That photo shared by Lura last night showed the retrieval of a King County water-quality-monitoring buoy from its surprise spot on the Beach Drive shore, less than a year after it was put into place off Lincoln Park. Following up on what we reported Sunday, here’s what the county says today:
King County Environmental Laboratory employees are looking into how a water-quality- data-collection buoy came loose from its mooring before washing ashore along West Seattle on June 29.
The buoy and its host of environmental sensors had been in place off Point Williams since July 2013 and automatically transmitted a wealth of important data about environmental conditions. King County employees were notified early in the morning of June 29 that the buoy was ashore along the 5400 block of Beach Drive SW, south of Me-Kwa-Mooks Park.
Later that day, laboratory employees successfully refloated the buoy and towed it to the Elliott Bay Marina while arrangements are made to move it to the County’s environmental laboratory in Queen Anne for refitting.
While the buoy itself appears unscathed by its unexpected journey, a sensor that detects and transmits data on water temperature, pH, dissolved oxygen, specific conductivity and depth did not fare as well and was damaged.

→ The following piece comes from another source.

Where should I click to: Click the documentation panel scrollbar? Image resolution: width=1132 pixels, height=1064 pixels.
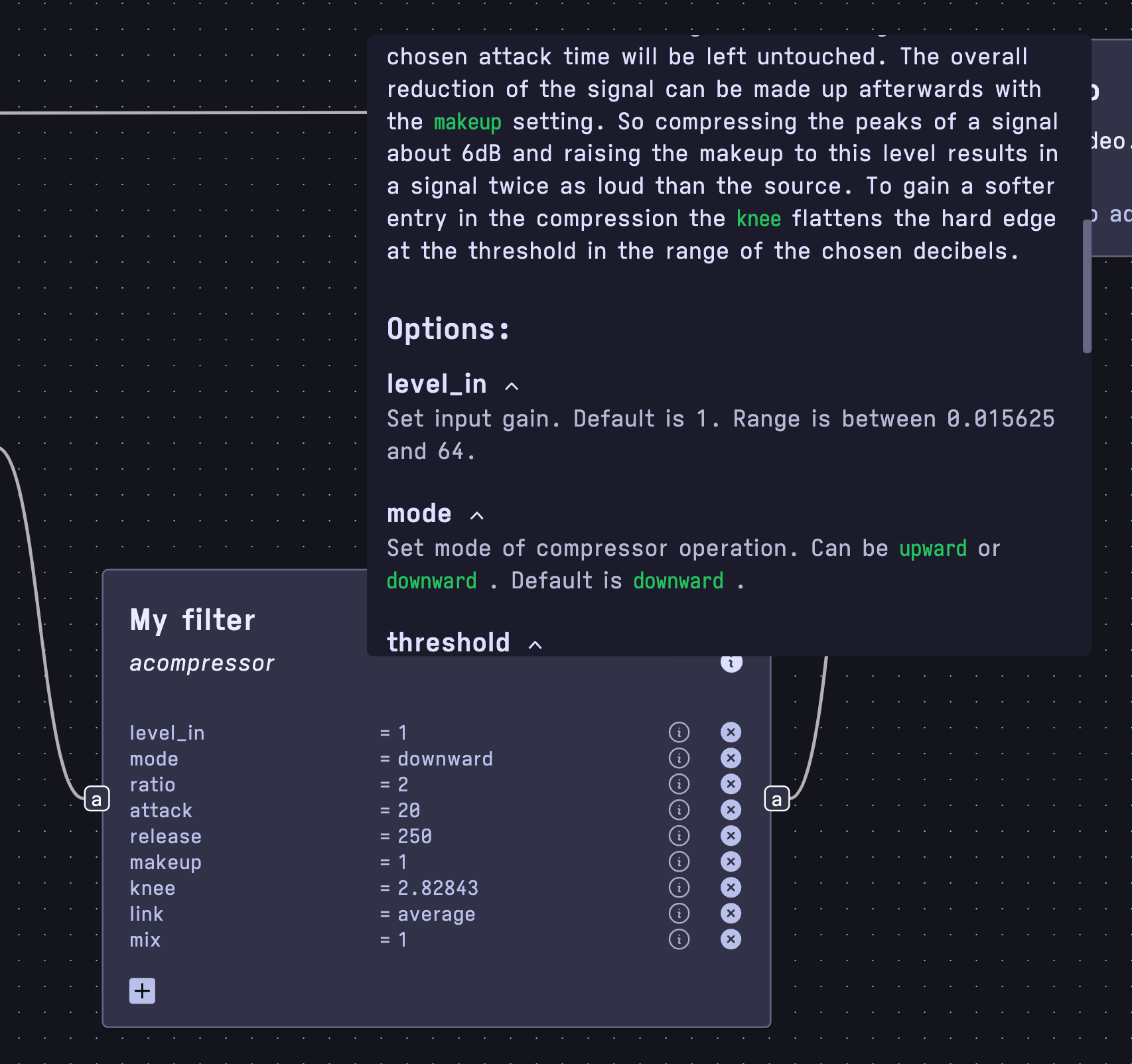tap(1086, 285)
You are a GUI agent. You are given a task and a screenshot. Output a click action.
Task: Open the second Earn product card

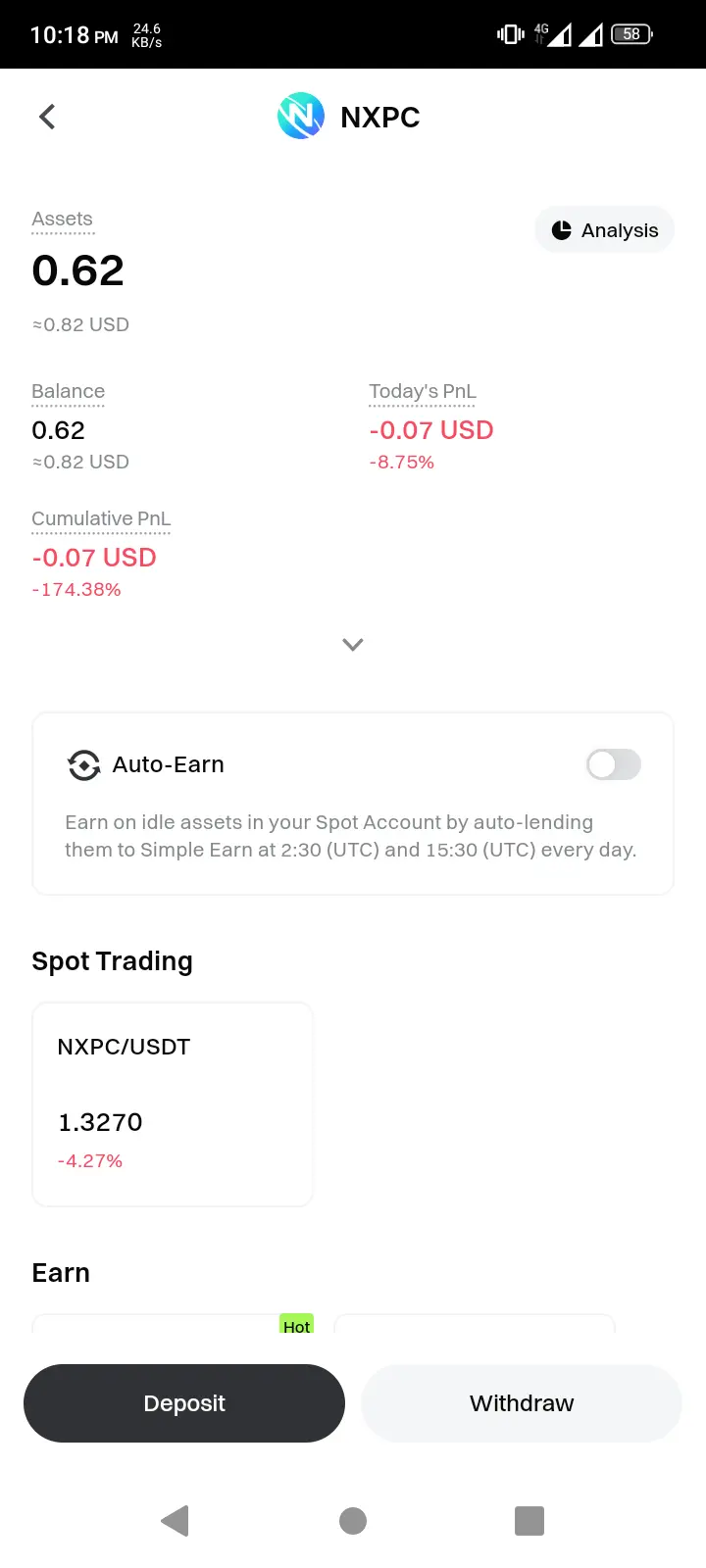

Exactly how the buoy came loose from its mooring remains a mystery. The buoy was secured off Point Williams by nearly 1,200 pounds of weight, including two railroad wheels and a heavy gage steel chain that was attached to the buoy by a shackle mechanism.
Environmental laboratory workers will try to determine what part of the mooring set-up broke and how it can be repaired so that the buoy can be placed back at Point Williams.